- **DESCRIPTION OF THE TASK**
Only one stretch of the data is wanted: the line containing "Task: Open the download icon in sidebar", the line containing "Click the trash delete icon in list toolbar", and every line between them, copied exactly.

- **INPUT MATERIAL**
▼

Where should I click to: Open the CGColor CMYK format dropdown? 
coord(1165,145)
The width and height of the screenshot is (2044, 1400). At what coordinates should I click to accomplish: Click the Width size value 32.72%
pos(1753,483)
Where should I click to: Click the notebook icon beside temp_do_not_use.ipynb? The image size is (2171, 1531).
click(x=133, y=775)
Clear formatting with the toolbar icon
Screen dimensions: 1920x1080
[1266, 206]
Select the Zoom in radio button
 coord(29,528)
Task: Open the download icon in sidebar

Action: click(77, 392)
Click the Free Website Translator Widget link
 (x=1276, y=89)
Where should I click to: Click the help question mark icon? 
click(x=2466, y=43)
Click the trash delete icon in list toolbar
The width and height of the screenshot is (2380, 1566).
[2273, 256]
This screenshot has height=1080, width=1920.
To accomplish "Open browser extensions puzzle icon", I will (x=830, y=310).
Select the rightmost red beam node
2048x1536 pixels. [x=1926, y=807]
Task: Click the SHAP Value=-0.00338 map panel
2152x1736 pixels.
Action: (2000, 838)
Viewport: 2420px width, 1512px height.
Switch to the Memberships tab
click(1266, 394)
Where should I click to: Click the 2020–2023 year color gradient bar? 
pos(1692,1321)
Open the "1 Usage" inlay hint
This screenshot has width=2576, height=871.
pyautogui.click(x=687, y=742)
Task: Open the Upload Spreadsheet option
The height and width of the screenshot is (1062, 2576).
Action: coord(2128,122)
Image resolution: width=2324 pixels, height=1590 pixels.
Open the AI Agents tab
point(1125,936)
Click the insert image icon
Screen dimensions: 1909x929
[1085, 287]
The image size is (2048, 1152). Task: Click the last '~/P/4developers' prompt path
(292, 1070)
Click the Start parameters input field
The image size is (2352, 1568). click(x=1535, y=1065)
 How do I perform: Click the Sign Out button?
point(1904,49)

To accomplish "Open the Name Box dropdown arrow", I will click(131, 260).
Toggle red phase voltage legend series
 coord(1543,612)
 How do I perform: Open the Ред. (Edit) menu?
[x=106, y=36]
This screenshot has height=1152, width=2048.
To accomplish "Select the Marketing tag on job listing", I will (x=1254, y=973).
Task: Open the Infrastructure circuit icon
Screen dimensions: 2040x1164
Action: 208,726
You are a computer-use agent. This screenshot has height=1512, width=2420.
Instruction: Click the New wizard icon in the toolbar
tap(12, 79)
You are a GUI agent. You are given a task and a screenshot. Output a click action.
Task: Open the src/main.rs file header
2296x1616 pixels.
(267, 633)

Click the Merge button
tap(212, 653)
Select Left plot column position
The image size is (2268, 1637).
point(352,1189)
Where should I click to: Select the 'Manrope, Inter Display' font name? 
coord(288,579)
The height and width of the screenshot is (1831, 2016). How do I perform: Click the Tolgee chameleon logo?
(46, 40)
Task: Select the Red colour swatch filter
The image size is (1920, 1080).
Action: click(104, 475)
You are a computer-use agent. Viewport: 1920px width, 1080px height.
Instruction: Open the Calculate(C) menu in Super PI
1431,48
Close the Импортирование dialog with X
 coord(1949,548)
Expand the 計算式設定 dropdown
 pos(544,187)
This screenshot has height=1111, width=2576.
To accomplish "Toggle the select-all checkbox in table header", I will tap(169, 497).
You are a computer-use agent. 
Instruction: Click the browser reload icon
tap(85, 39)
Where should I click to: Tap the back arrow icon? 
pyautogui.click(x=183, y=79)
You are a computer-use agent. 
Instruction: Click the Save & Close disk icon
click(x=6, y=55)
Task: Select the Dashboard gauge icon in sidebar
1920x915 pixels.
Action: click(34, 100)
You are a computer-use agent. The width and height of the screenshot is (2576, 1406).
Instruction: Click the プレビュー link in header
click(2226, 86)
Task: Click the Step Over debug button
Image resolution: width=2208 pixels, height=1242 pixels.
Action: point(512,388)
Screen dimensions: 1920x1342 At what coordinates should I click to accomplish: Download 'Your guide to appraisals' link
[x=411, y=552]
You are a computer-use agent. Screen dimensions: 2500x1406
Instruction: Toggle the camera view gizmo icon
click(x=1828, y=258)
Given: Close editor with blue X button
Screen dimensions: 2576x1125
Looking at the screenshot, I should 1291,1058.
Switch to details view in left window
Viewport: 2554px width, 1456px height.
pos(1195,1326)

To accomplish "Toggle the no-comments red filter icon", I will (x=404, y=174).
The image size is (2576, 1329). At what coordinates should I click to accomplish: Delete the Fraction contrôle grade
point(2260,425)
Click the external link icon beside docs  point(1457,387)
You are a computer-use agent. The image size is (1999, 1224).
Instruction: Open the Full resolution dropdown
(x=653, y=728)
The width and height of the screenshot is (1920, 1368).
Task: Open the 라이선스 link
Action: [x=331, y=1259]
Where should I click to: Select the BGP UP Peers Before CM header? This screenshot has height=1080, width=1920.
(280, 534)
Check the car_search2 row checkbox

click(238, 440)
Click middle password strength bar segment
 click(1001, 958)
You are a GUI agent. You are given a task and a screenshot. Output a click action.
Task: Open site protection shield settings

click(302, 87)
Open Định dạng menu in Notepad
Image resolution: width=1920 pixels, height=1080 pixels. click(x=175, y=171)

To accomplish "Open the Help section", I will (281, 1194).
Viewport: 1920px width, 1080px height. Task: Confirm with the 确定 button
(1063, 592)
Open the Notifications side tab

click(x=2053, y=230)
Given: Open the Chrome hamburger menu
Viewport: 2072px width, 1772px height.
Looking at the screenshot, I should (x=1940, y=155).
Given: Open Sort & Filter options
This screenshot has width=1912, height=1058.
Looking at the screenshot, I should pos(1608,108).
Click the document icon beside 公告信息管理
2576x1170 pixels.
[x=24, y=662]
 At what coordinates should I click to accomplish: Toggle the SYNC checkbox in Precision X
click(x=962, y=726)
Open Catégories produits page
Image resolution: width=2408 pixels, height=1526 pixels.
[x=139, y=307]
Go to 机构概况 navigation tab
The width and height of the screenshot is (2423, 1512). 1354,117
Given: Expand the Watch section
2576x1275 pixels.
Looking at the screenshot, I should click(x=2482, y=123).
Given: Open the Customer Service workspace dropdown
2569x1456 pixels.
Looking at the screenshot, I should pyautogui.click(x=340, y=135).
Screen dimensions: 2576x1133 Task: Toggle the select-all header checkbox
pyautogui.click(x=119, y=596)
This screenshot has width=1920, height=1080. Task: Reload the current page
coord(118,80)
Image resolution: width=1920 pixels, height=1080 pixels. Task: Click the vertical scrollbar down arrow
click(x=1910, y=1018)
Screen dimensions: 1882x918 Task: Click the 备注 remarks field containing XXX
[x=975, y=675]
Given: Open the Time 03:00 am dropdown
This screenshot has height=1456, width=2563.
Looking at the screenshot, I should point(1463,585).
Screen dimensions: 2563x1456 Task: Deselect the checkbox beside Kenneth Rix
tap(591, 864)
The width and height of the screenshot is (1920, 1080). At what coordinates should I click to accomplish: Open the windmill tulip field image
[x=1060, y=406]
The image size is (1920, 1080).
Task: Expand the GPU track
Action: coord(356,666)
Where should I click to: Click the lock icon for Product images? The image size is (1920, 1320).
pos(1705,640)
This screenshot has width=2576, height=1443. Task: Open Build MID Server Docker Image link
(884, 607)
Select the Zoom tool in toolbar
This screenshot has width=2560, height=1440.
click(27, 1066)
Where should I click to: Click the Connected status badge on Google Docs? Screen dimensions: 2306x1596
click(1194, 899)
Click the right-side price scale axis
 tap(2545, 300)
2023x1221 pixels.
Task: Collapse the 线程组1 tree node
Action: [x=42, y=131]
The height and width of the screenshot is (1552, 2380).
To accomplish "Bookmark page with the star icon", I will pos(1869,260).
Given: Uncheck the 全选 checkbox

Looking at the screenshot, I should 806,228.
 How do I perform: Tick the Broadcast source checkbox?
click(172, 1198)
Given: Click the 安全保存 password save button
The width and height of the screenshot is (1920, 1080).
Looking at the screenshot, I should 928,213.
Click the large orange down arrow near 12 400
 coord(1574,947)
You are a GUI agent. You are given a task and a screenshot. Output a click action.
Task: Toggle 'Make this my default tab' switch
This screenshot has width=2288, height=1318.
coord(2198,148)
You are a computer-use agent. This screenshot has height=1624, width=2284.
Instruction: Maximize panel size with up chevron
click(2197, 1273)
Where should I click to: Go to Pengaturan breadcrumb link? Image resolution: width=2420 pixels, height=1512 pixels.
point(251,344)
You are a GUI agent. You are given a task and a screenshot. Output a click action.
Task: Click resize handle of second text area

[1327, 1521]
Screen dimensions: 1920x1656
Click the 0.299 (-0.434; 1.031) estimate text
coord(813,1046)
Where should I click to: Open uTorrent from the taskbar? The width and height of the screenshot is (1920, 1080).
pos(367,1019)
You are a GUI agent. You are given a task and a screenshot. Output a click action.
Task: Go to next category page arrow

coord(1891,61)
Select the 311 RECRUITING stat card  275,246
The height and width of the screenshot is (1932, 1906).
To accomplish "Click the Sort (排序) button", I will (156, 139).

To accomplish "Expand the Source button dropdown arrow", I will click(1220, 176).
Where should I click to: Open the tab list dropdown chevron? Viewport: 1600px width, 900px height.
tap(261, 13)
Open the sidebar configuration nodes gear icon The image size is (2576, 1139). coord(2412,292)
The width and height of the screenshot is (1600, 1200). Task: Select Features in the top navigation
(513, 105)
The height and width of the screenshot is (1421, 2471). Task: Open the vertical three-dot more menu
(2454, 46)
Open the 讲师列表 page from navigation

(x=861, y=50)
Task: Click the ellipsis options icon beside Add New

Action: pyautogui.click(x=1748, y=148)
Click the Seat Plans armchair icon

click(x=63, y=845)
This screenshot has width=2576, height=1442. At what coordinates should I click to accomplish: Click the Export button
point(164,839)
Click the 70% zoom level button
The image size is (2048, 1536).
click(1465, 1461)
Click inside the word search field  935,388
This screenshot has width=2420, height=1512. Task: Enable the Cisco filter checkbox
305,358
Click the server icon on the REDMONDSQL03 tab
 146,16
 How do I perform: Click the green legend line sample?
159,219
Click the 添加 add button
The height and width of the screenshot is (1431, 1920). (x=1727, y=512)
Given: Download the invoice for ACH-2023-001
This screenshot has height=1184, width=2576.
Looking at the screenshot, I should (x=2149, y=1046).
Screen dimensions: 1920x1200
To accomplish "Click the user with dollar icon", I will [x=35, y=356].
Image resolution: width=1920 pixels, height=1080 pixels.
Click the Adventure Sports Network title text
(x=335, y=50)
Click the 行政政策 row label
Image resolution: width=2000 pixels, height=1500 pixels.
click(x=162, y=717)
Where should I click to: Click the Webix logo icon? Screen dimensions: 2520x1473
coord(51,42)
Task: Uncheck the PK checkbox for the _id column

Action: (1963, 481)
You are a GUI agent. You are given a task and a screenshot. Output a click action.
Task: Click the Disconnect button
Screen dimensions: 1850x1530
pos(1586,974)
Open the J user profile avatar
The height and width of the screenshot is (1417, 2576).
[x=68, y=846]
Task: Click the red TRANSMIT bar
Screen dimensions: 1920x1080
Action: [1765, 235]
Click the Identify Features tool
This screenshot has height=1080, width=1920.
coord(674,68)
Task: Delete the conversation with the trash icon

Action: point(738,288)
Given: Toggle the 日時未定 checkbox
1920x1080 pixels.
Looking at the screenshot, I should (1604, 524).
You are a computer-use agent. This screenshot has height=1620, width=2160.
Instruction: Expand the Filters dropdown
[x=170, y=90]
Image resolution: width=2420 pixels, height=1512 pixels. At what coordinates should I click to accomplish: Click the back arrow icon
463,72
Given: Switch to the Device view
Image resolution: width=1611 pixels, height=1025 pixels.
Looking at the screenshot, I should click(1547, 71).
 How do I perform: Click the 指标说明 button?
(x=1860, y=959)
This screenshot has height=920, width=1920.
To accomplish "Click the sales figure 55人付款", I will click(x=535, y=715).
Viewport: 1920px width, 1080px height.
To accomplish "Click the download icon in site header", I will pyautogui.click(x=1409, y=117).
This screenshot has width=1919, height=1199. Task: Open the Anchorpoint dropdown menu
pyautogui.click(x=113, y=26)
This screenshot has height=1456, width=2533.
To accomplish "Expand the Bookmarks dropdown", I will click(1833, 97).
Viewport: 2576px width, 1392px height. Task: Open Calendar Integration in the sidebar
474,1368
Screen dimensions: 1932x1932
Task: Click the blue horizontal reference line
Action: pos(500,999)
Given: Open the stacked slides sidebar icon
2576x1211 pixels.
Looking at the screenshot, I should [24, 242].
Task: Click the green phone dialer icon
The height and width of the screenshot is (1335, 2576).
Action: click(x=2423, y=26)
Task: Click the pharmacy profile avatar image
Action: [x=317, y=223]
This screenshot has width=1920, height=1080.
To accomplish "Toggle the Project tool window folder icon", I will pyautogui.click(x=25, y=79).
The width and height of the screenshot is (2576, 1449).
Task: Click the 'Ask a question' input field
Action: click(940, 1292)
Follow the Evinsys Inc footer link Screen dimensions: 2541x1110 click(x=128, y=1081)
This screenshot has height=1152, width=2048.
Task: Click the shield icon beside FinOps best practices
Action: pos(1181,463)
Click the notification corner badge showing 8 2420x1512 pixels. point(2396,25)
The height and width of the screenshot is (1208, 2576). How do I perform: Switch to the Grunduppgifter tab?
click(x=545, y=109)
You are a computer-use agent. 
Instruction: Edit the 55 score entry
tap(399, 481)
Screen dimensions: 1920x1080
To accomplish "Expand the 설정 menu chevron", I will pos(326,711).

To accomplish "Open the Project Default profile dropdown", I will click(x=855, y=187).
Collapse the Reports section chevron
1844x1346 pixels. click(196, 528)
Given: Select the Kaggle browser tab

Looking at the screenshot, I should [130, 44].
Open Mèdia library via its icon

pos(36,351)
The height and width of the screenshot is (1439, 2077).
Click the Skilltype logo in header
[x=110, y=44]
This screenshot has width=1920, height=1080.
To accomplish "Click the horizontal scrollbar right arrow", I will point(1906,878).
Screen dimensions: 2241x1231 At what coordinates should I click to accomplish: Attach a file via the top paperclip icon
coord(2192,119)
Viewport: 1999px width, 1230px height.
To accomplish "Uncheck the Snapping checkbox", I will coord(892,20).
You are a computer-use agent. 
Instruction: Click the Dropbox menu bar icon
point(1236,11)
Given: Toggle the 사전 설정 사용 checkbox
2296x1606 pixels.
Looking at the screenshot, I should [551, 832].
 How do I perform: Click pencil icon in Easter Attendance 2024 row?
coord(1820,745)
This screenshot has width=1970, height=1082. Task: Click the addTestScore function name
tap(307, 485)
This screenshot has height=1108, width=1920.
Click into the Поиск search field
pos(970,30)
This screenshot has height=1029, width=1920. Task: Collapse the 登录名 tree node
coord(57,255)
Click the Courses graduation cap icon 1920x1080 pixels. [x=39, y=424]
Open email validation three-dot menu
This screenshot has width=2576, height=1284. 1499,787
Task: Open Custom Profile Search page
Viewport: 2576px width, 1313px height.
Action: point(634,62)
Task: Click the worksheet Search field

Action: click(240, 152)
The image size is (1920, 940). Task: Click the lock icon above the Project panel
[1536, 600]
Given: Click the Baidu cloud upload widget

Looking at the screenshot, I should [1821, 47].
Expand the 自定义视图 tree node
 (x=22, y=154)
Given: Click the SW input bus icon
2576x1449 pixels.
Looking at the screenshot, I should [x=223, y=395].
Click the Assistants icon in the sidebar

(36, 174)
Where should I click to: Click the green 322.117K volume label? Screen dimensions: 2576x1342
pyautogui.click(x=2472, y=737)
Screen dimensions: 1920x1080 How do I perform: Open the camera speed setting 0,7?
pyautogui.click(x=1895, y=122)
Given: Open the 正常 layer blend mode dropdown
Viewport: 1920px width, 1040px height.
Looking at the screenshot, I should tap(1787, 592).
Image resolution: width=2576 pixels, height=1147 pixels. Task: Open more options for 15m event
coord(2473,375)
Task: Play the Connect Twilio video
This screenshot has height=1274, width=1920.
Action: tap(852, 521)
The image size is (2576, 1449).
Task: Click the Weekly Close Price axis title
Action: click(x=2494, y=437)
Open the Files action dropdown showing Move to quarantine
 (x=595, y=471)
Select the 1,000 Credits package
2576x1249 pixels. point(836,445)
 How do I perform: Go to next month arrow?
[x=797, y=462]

▲

- **EXERCISE RESULT**
Task: Open the download icon in sidebar

Action: click(77, 392)
Click the Free Website Translator Widget link
 (x=1276, y=89)
Where should I click to: Click the help question mark icon? 
click(x=2466, y=43)
Click the trash delete icon in list toolbar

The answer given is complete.